PROBLEM DESCRIPTION:
Please repeat every entry below word for word, leaving the pictures out of your answer.

========

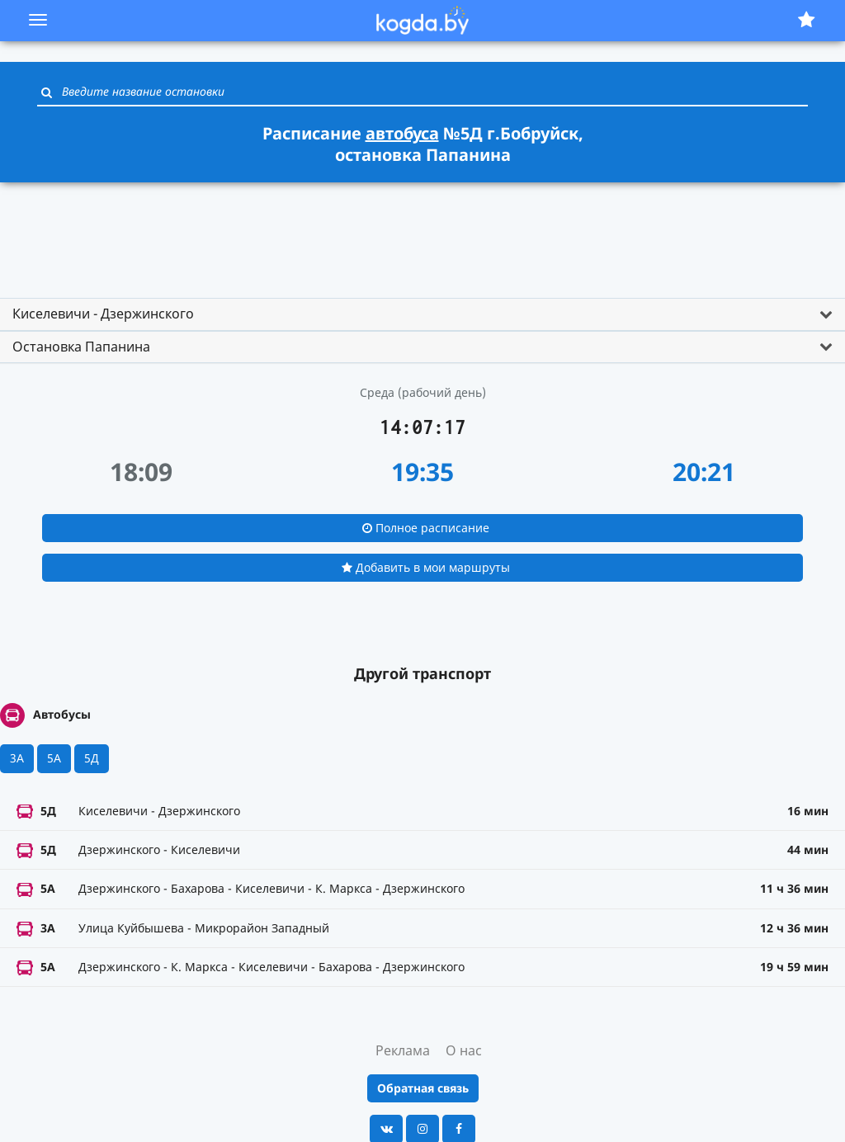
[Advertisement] (422, 232)
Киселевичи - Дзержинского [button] (103, 313)
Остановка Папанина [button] (81, 346)
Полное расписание (425, 528)
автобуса (402, 133)
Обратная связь (423, 1088)
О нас (464, 1050)
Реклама (402, 1050)
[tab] (422, 314)
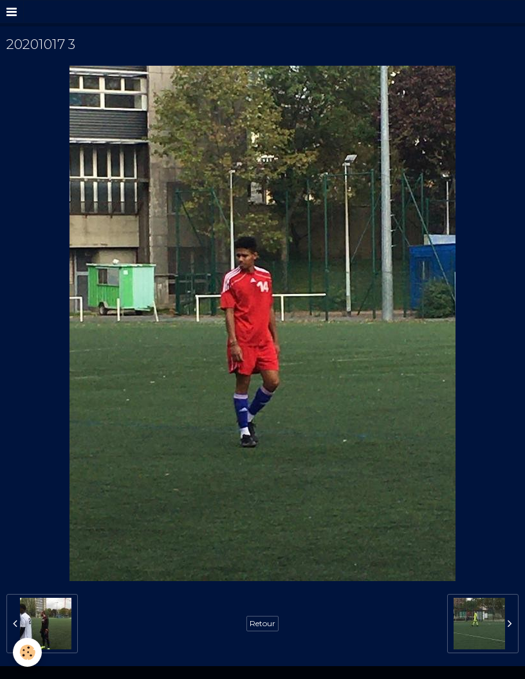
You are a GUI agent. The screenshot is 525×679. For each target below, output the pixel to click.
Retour (262, 623)
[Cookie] (27, 652)
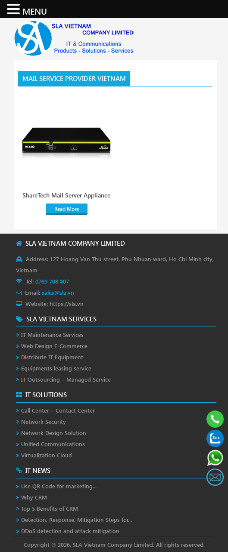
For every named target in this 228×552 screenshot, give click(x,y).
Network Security (43, 421)
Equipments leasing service (56, 368)
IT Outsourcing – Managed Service (66, 379)
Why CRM (34, 497)
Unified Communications (53, 443)
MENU (34, 11)
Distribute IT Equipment (52, 357)
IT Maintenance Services (52, 334)
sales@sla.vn (58, 292)
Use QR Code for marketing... (59, 486)
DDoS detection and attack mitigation (70, 530)
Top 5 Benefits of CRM (49, 508)
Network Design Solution (53, 432)
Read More (66, 209)
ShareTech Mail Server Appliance (66, 195)
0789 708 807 (52, 281)
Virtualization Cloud (46, 455)
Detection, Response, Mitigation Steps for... (76, 519)
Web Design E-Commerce (54, 345)
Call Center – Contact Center (58, 410)
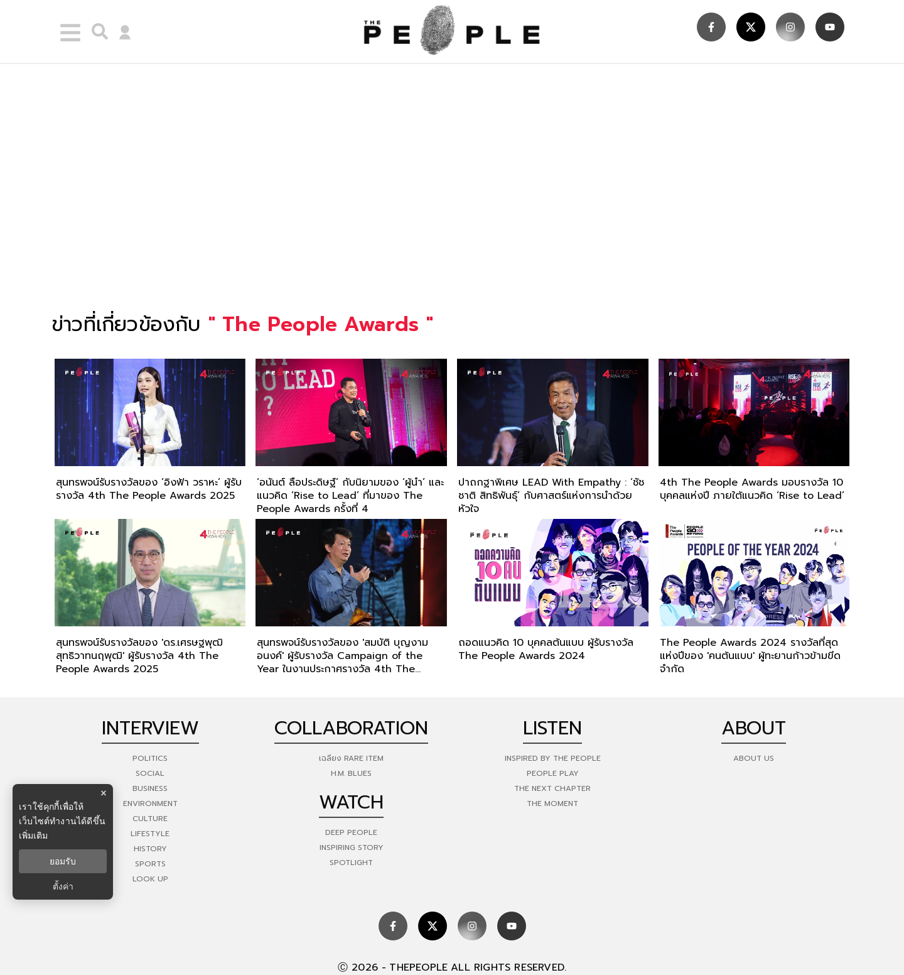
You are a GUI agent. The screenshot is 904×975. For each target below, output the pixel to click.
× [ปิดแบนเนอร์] (103, 793)
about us (753, 758)
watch (351, 802)
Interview (150, 728)
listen (552, 728)
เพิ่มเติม (33, 836)
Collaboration (351, 728)
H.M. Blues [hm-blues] (351, 773)
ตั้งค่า (63, 886)
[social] (711, 27)
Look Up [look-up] (150, 879)
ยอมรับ (63, 861)
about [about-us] (753, 728)
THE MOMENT (552, 803)
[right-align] (97, 31)
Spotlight (351, 862)
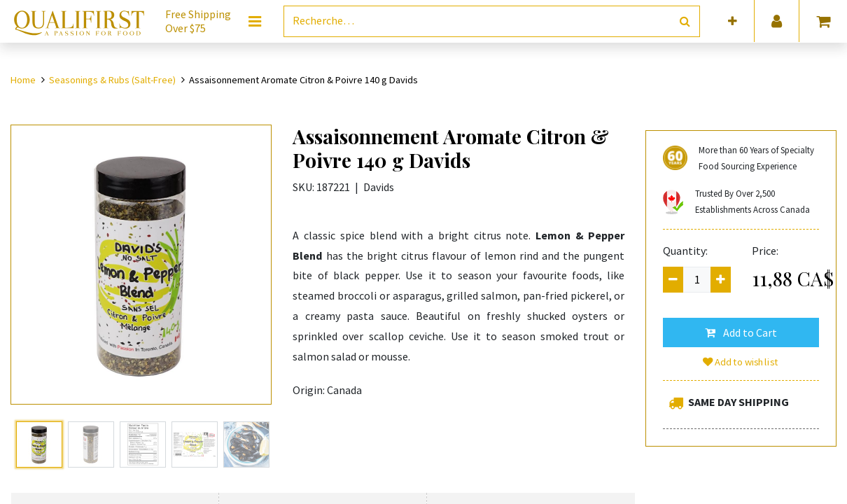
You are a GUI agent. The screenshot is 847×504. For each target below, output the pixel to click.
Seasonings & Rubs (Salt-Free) (112, 80)
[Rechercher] (685, 21)
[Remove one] (673, 280)
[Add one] (720, 280)
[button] (732, 21)
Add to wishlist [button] (741, 362)
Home (23, 80)
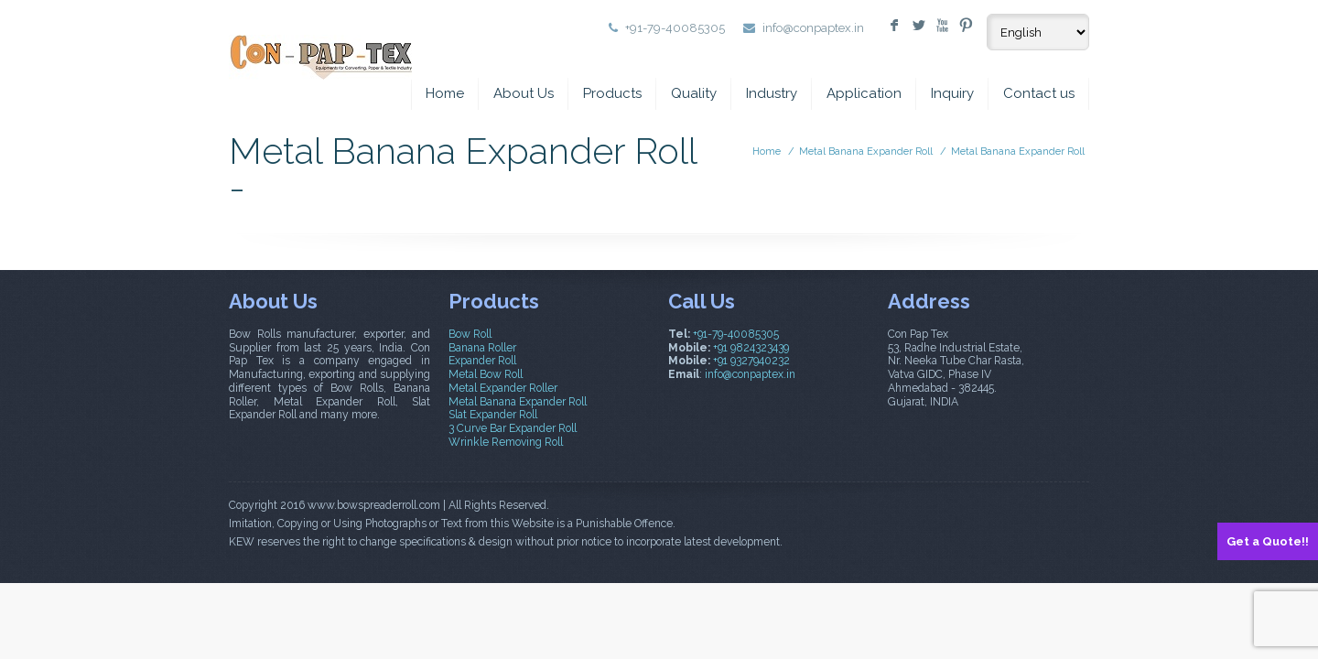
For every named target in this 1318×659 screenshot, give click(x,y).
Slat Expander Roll (492, 414)
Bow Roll (470, 334)
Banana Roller (482, 347)
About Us (523, 93)
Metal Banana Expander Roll (866, 151)
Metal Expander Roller (502, 388)
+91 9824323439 (751, 347)
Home (445, 93)
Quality (694, 93)
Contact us (1039, 93)
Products (612, 93)
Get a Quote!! (1267, 541)
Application (864, 93)
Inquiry (952, 93)
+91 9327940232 (751, 360)
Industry (771, 93)
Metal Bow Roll (485, 374)
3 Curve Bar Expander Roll (512, 428)
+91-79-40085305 (736, 334)
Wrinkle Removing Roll (505, 442)
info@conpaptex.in (813, 28)
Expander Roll (482, 360)
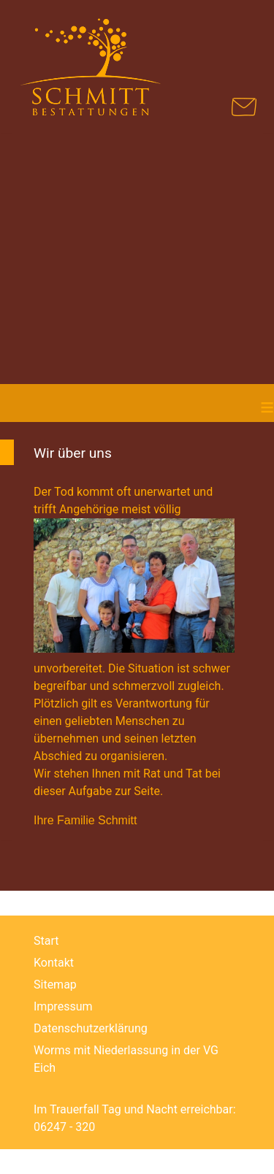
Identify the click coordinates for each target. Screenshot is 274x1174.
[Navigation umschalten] (238, 38)
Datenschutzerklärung (91, 1028)
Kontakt (54, 963)
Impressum (63, 1006)
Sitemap (55, 984)
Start (46, 941)
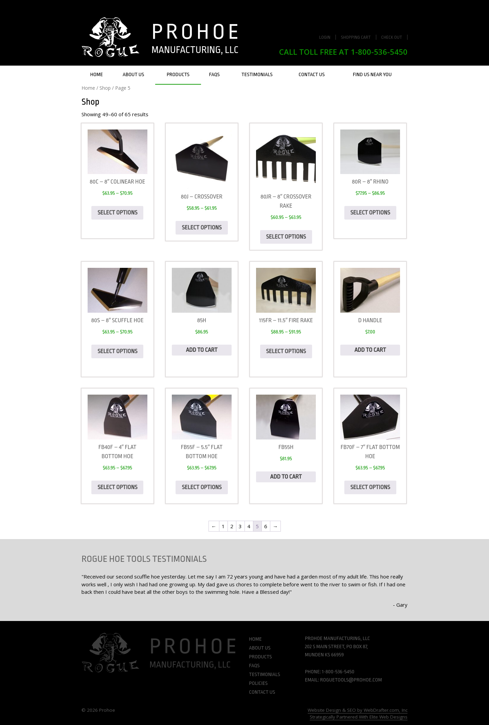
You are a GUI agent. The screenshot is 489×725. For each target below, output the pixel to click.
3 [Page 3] (240, 526)
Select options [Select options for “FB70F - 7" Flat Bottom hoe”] (370, 487)
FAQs (214, 74)
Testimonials (257, 74)
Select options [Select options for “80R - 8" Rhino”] (370, 212)
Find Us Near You (372, 74)
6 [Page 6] (265, 526)
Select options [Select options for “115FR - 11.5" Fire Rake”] (286, 351)
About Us (133, 74)
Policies (258, 683)
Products (178, 74)
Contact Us (311, 74)
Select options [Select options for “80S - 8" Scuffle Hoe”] (117, 351)
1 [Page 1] (223, 526)
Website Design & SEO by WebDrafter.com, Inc (358, 710)
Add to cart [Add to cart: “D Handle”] (370, 350)
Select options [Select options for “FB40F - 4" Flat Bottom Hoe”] (117, 487)
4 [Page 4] (248, 526)
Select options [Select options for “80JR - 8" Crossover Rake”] (286, 237)
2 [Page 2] (231, 526)
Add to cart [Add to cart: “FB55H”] (286, 476)
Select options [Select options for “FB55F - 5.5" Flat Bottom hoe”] (201, 487)
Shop (105, 88)
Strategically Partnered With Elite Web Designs (359, 717)
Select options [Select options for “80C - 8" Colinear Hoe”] (117, 212)
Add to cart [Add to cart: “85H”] (201, 350)
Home (96, 74)
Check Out (391, 37)
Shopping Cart (356, 37)
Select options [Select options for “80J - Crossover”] (201, 227)
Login (324, 37)
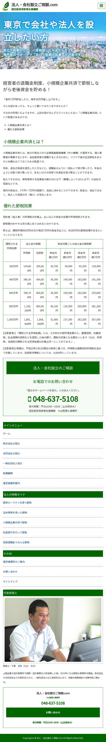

========

THE RESPONSE:
[Advertisement] (422, 232)
Киселевичи - Дзержинского [button] (103, 313)
Остановка Папанина [button] (81, 346)
Полное расписание (425, 528)
автобуса (402, 133)
Обратная связь (423, 1088)
О нас (464, 1050)
Реклама (402, 1050)
[tab] (422, 314)
You are a GUI agent. The screenshot is 525×679. For each target below, output the pixel to click.
Retour (262, 623)
[Cookie] (27, 652)
For every named target in this 228×552 screenshot, give click(x,y).
Network Security (43, 421)
Equipments leasing service (56, 368)
IT Outsourcing – Managed Service (66, 379)
Why CRM (34, 497)
Unified Communications (53, 443)
MENU (34, 11)
Distribute IT Equipment (52, 357)
IT Maintenance Services (52, 334)
sales@sla.vn (58, 292)
Use QR Code for marketing... (59, 486)
DDoS detection and attack mitigation (70, 530)
Top 5 Benefits of CRM (49, 508)
Network Design Solution (53, 432)
Read More (66, 209)
ShareTech Mail Server Appliance (66, 195)
0789 708 807 (52, 281)
Virtualization Cloud (46, 455)
Detection, Response, Mitigation Steps for... (76, 519)
Web Design E-Commerce (54, 345)
Call Center – Contact Center (58, 410)
You are a GUI agent. The screenshot is 904×975. For each target below, output the pixel to click.
× [ปิดแบนเนอร์] (103, 793)
about us (753, 758)
watch (351, 802)
Interview (150, 728)
listen (552, 728)
เพิ่มเติม (33, 836)
Collaboration (351, 728)
H.M. Blues [hm-blues] (351, 773)
ตั้งค่า (63, 886)
[social] (711, 27)
Look Up [look-up] (150, 879)
ยอมรับ (63, 861)
about [about-us] (753, 728)
THE MOMENT (552, 803)
[right-align] (97, 31)
Spotlight (351, 862)
You are a GUI agent. The screenshot is 847×504. For each target below, output the pixel to click.
Seasonings & Rubs (Salt-Free) (112, 80)
[Rechercher] (685, 21)
[Remove one] (673, 280)
[Add one] (720, 280)
[button] (732, 21)
Add to wishlist [button] (741, 362)
Home (23, 80)
For every named target in this 1318×659 screenshot, give click(x,y).
Slat Expander Roll (492, 414)
Bow Roll (470, 334)
Banana Roller (482, 347)
About Us (523, 93)
Metal Banana Expander Roll (866, 151)
Metal Expander Roller (502, 388)
+91 9824323439 (751, 347)
Home (445, 93)
Quality (694, 93)
Contact us (1039, 93)
Products (612, 93)
Get a Quote!! (1267, 541)
Application (864, 93)
Inquiry (952, 93)
+91 9327940232 (751, 360)
Industry (771, 93)
Metal Bow Roll (485, 374)
3 Curve Bar Expander Roll (512, 428)
+91-79-40085305 (736, 334)
Wrinkle Removing Roll (505, 442)
info@conpaptex.in (813, 28)
Expander Roll (482, 360)
Identify the click coordinates for each target. Screenshot is 274x1174.
[Navigation umschalten] (238, 38)
Datenschutzerklärung (91, 1028)
Kontakt (54, 963)
Impressum (63, 1006)
Sitemap (55, 984)
Start (46, 941)
You are a GUI agent. The screenshot is 489×725. For each target below, output the pixel to click.
3 [Page 3] (240, 526)
Select options [Select options for “FB70F - 7" Flat Bottom hoe”] (370, 487)
FAQs (214, 74)
Testimonials (257, 74)
Select options [Select options for “80R - 8" Rhino”] (370, 212)
Find Us Near You (372, 74)
6 [Page 6] (265, 526)
Select options [Select options for “115FR - 11.5" Fire Rake”] (286, 351)
About Us (133, 74)
Policies (258, 683)
Products (178, 74)
Contact Us (311, 74)
Select options [Select options for “80S - 8" Scuffle Hoe”] (117, 351)
1 [Page 1] (223, 526)
Website Design & SEO by WebDrafter.com, Inc (358, 710)
Add to cart [Add to cart: “D Handle”] (370, 350)
Select options [Select options for “FB40F - 4" Flat Bottom Hoe”] (117, 487)
4 [Page 4] (248, 526)
Select options [Select options for “80JR - 8" Crossover Rake”] (286, 237)
2 [Page 2] (231, 526)
Add to cart [Add to cart: “FB55H”] (286, 476)
Select options [Select options for “FB55F - 5.5" Flat Bottom hoe”] (201, 487)
Shop (105, 88)
Strategically Partnered With Elite Web Designs (359, 717)
Select options [Select options for “80C - 8" Colinear Hoe”] (117, 212)
Add to cart [Add to cart: “85H”] (201, 350)
Home (96, 74)
Check Out (391, 37)
Shopping Cart (356, 37)
Select options [Select options for “80J - Crossover”] (201, 227)
Login (324, 37)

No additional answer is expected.